The internet is all a buzz this morning about the latest “study” released about the long term side effects of Finasteride, aka Propecia. The study was published online by the International Society for Sexual Medicine in March 2011, by primary investigator, George Washington University Andrology/Endocrinology Professor, Dr. Michael Irwig. His study consisted of interviewing 71 otherwise healthy men aged 21–46 years who reported the new onset of sexual side effects associated with the use of finasteride, in which the symptoms persisted for at least 3 months despite the discontinuation of finasteride.
The current controversy centers around his findings not being consistent with the clinical experience of practicing physicians and previous published data. Over the past decades numerous medical studies have demonstrated the general safety and success rate of this medication. In one German clinical trial involving more than 1,500 men, a significant increase in hair density was seen in 48% of patients at one (1) year, and 66% of patients at two (2) years had greater hair density. In this study and others like it, less than two(2) percent of patients experienced sexual side effects. The only established relationship between Finasteride and sexual dysfunction is a reduction in ejaculatory volume.
While Irwig’s findings are surprising, problems are observed in the details of his study design and his intended goals to characterize the types and duration of persistent side effects of Finasteride users. To begin, he uses the Arizona Sexual Experience (ASEX) scale, a simple screening five question rating scale of sexual satisfaction having its own limitations and controversy. The ASEX scale was originally and primarily developed as a less intrusive method for evaluating pyschotropic drug-induced sexual dysfunction in depressed patients by mental health experts and psychiatrists. The ASEX scale was not meant to be used in the non-pyschiatric setting or to evaluate the long term side effects of non psychiatric medications.

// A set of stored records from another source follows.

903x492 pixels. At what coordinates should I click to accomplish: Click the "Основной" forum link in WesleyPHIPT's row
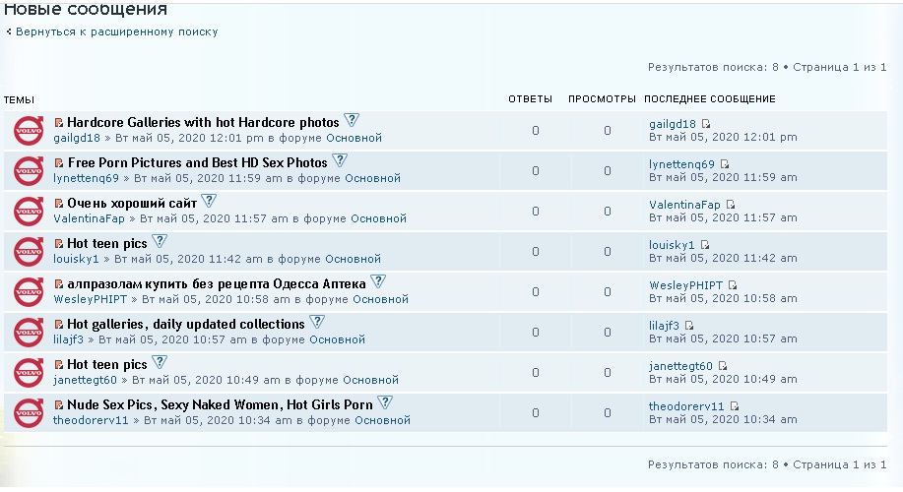point(384,299)
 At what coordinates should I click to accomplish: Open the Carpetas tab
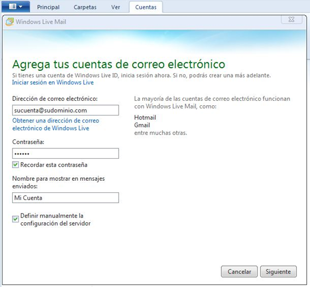coord(85,7)
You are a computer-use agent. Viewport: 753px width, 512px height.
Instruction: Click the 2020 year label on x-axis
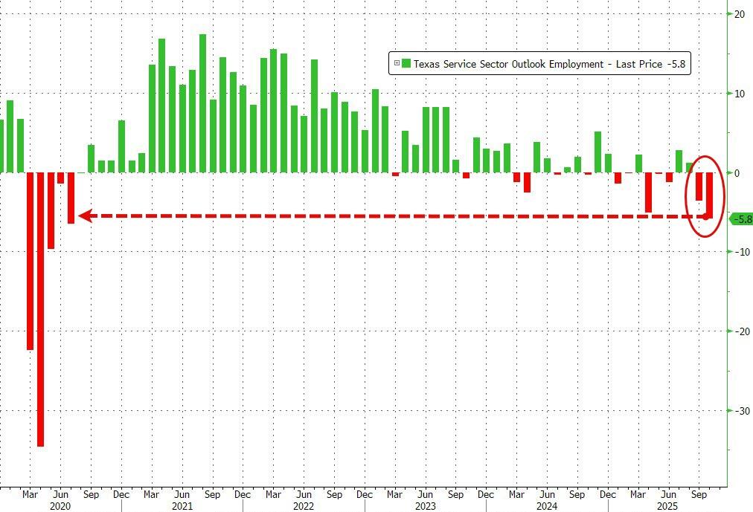[60, 506]
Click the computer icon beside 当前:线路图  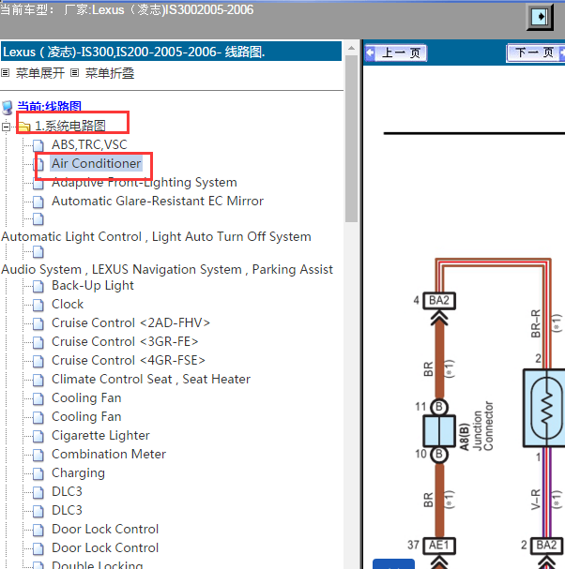8,108
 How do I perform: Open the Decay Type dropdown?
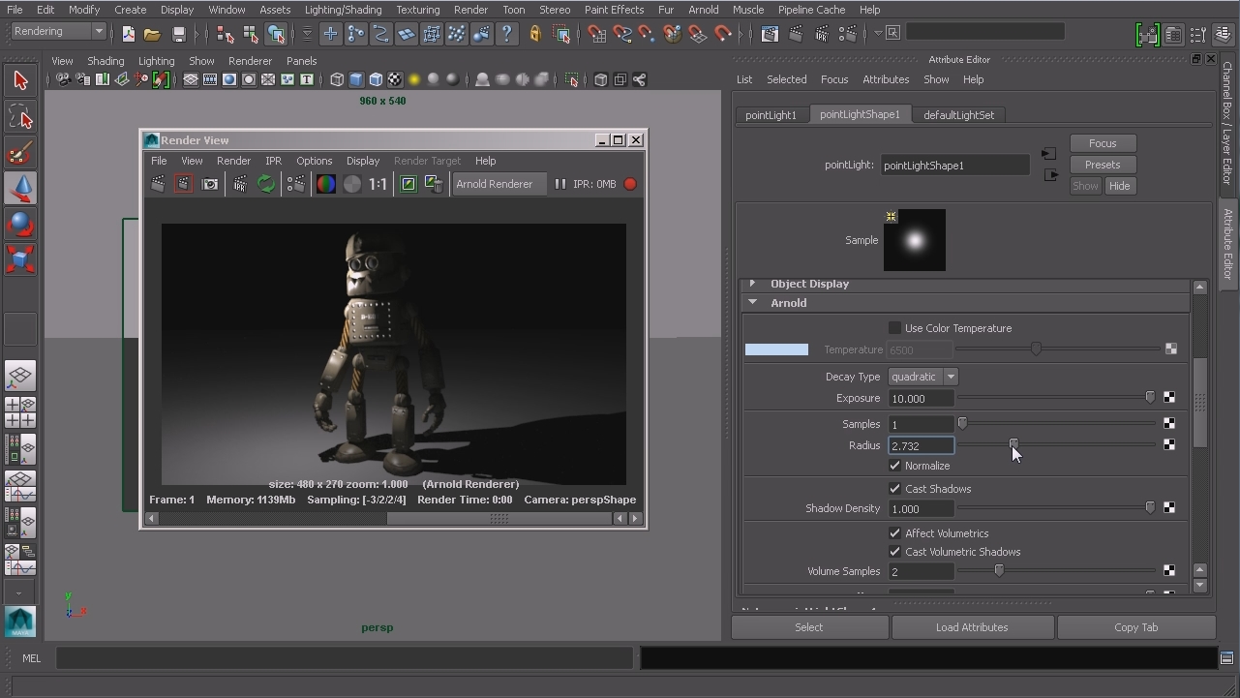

Other inherent limitations of sexual dysfunction studies using the ASEX scale include personal bias or religious views influencing the interpretation of results; as well as the definitions of sexual dysfunction, sexual activity, and perceived sexual dysfunction are being subjectively evaluated. Also, the description of the ASEX scale in original published medical literature “does not establish the etiology of a patient’s sexual dysfunction.”
Another aspect drawing criticism of Irwig’s study are patients selected for the study were not randomized or compared to control groups. The subjects were selected from an anti-Propecia web site (www.propeciahelp.com) and consisted of a subgroup of men “who were victims of Propecia side effects.”
Irwig personally interviewed 71 men between the ages of 21 and 46 who self-reported long term sexual side effects associated with Finasteride use. According to his published study he found:

92% of participants reported developing erectile dysfunction
94% of participants reported experiencing low sexual desire
92% of participants reported a decline in sexual arousal
69% claimed trouble achieving an orgasm
But what do the previous decades of published data give us? Well, numerous published studies have demonstrated the general safety and success rate of this medication. In one German clinical trial involving more than 1,500 men, a significant increase in hair density was seen in 48% of patients at one (1) year, and 66% of patients at two (2) years had greater hair density. In this study and others like it, less than two(2) percent of patients experienced sexual side effects.
According to Orange County hair restoration surgeon, Dr. Ken Williams, “I have problems with Irwig’s study and methodology. The selection of his patients from an already skewed patient population will not give good scientific based results. I am surprised he did not have 100 % of his study subjects experiencing sexual dysfunction considering these men were recruited from a biased web site for men with alleged existing sexual side effects from Finasteride.”
Williams adds, “the debate on the effects of DHT inhibitors on a male’s sexuality is well documented in medical literature.” “Finasteride inhibits the conversion of testosterone to DHT, a known inhibitor of hair growth, and decreases DHT by 70% according to most research studies. It is generally safe to take.”
After completing the study Irwig told AOL Health, “It’s obviously having some effect on the brain, it’s messing up different hormonal pathways. Some of these pathways are important for things like libido and sexual function.” To his credit though, Dr. Irwig stated his study did have limitations including selection and investigator bias, lack of serum testosterone and other hormone levels, and “post-hoc approach.” A “post-hoc approach” defined as a randomized, doubled-blind,placebo-controlled or scientific validated results can’t be drawn from this study.
Most hair restoration specialist/doctors/surgeons, remain confident Finasteride will still be available for use because of several previous studies reflecting its general safety and efficacy. Nonetheless, the concern for men who suffer from long term sexual side effects from Finasteride, also referred to by the lay public as “Post Finasteride Syndrome,” will be unknown until further better designed and less biased studies are available.”
So what did we learn from this study? Are Irwig’s results consistent with the existing clinical experiences of prescribing physicians? In a few short words, many hair restoration physician and surgeons don’t feel Irwig’s conclusions are consistent with their clinical experience and the bottom line that there is no cause-effect relationship established by Irwig’s published study. More studies are needed to understand the etiology and pathology of patients experiencing long term sexual dysfunction.
So what is your opinion?
Go bald and still be able to have satisfying sexual experiences, or keep your hair and maybe experience some sexual dysfunction?